RoTSS T10 - prologue
Prologue
—————————————-
Traduction : Rookie
Correction : Raitei
———————————————–
Un seul fil ressortait sur les vêtements qu’il avait préparé, tellement petit qu’il fallait le chercher pour le remarquer. Le matin du cinquième jour après avoir appris ce fait, le tailleur fut retrouvé pendu à un arbre dans son jardin. Il n’avait laissé aucune trace sur l’herbe sous ses pieds. Un suicide des plus irréprochables. Personne ne l’avait spécifiquement ordonné mais même le plus insignifiant des serviteurs de la Maison Echevalria partageait cet état d’esprit. Effectuer parfaitement leurs tâches, puis donner leur vie lorsqu’ils réalisaient que leurs compétences se détérioraient, c’était comme si ce concept de perfection était une malédiction qui pesait sur eux.
« Une erreur conduit à la suivante. Telle est la nature des hommes. » C’était les mots du serviteur le plus âgé en charge d’habiller le jeune maître. Regardant les mains ridées qui fermaient les boutons de sa chemise, le garçon écoutait en silence. Ses traits étaient aussi fins et agréable visuellement que l’était n’importe quelle statue malgré un visage dénué d’expression.

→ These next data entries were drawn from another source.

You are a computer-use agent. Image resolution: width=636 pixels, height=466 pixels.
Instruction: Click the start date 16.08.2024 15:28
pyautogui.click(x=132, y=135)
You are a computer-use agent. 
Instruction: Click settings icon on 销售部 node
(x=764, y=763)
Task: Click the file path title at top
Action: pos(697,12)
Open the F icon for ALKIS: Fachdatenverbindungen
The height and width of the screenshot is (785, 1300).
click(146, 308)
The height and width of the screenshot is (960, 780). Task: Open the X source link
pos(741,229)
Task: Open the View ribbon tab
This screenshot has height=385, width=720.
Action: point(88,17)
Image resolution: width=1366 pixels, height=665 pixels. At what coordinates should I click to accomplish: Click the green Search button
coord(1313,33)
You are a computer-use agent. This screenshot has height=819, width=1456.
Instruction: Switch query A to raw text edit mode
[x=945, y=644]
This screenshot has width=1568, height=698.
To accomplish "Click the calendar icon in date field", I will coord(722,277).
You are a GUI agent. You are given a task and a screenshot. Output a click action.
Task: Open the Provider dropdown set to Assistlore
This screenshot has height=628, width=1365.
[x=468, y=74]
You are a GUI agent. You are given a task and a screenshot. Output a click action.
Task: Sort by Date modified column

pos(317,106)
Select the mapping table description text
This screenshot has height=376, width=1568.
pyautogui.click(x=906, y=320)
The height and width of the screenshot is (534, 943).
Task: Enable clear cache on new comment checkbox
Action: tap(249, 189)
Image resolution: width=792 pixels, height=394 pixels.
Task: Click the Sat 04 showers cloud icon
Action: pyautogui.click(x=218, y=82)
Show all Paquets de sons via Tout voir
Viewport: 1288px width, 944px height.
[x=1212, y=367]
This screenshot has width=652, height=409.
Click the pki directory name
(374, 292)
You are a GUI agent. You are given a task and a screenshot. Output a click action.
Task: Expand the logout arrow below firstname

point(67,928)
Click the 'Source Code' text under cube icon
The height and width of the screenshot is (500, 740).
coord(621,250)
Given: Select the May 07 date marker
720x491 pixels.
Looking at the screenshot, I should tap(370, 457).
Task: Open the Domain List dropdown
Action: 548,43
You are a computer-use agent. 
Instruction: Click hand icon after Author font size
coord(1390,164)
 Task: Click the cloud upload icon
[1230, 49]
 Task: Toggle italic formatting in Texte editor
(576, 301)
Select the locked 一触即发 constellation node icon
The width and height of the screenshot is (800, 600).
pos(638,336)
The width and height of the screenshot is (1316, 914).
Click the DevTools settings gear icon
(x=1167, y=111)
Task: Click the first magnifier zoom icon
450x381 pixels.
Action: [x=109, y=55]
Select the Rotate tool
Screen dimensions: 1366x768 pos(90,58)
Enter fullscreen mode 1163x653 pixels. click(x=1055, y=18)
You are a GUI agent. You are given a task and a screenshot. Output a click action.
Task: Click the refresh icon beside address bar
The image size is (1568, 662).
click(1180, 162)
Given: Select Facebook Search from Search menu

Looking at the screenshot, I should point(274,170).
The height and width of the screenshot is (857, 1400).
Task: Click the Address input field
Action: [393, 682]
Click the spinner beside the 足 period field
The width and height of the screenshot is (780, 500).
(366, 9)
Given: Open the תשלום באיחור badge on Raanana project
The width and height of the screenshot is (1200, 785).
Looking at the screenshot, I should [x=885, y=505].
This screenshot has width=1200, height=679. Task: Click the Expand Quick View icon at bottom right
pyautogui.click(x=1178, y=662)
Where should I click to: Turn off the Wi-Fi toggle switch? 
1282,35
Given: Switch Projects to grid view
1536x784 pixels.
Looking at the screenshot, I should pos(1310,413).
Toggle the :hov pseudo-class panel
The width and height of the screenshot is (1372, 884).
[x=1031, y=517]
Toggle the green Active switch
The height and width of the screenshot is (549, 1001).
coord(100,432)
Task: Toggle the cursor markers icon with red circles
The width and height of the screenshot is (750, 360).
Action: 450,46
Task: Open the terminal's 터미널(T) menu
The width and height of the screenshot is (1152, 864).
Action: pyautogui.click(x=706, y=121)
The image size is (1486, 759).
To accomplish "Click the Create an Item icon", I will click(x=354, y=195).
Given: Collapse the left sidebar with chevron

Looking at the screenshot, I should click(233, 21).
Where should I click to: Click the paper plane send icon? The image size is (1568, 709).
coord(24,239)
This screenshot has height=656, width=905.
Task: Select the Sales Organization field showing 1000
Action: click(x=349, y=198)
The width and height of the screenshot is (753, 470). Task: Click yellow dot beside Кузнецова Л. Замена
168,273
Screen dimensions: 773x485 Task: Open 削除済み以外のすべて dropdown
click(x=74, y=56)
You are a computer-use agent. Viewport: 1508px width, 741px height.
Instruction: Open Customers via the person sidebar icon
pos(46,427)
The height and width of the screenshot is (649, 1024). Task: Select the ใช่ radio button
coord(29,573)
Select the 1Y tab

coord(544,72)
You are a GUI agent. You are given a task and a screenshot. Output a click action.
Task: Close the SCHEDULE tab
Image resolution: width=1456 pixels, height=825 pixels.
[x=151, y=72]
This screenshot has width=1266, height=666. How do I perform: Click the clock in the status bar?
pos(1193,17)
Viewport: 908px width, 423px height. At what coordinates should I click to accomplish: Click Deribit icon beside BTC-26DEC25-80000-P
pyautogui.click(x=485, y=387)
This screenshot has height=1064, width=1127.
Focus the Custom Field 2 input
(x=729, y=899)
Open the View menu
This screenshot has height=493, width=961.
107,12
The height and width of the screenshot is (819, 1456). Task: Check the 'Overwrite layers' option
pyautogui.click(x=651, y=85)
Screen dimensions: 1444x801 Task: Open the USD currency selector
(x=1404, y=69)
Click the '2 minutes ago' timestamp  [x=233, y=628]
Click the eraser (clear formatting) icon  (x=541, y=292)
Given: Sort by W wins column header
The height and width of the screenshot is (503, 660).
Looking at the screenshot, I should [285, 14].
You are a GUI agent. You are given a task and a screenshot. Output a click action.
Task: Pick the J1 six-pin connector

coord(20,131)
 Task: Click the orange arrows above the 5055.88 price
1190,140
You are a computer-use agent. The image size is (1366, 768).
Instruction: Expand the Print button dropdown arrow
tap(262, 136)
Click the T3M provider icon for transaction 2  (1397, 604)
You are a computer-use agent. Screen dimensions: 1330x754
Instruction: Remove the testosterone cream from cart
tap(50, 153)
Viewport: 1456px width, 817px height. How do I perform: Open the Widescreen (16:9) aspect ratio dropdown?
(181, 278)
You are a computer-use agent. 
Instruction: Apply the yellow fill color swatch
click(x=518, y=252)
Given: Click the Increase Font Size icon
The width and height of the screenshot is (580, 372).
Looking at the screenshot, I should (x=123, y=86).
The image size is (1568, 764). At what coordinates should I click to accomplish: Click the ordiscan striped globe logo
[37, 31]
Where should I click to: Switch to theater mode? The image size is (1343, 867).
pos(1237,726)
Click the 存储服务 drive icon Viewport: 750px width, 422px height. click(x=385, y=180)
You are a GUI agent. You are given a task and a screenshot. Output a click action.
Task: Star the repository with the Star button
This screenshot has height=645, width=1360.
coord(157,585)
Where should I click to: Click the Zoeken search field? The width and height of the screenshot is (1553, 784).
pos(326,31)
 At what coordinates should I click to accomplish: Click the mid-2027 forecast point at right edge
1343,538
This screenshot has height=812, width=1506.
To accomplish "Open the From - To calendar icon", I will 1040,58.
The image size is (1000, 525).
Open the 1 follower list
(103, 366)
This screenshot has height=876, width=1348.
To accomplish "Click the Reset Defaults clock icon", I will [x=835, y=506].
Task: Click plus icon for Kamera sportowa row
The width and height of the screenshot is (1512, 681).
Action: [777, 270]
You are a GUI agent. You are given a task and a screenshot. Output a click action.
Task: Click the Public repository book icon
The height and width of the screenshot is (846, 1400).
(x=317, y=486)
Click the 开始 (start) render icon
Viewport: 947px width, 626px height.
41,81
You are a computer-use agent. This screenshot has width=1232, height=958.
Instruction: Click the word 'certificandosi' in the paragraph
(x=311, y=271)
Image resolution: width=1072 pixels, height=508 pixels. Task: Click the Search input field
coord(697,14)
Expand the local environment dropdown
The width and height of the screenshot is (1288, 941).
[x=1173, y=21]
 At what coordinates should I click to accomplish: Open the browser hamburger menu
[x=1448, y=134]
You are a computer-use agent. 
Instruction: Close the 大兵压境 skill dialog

— Ce fil qui dépassait n’était sans doute pas la seule raison de son passage à l’acte. Il avait soixante-deux ans. Certains supposent qu’il savait que sa concentration nécessaire pour assurer son poste se détériorait. Ainsi, il a choisi de prendre sa retraite plus tôt. Avant que les imperfections ne viennent gâcher votre vision, Maitre, expliqua le serviteur. — Votre père en est bien conscient. Il n’accepte dans son manoir rien d’autre que la perfection. Tout est fait pour que vous deveniez le mage parfait.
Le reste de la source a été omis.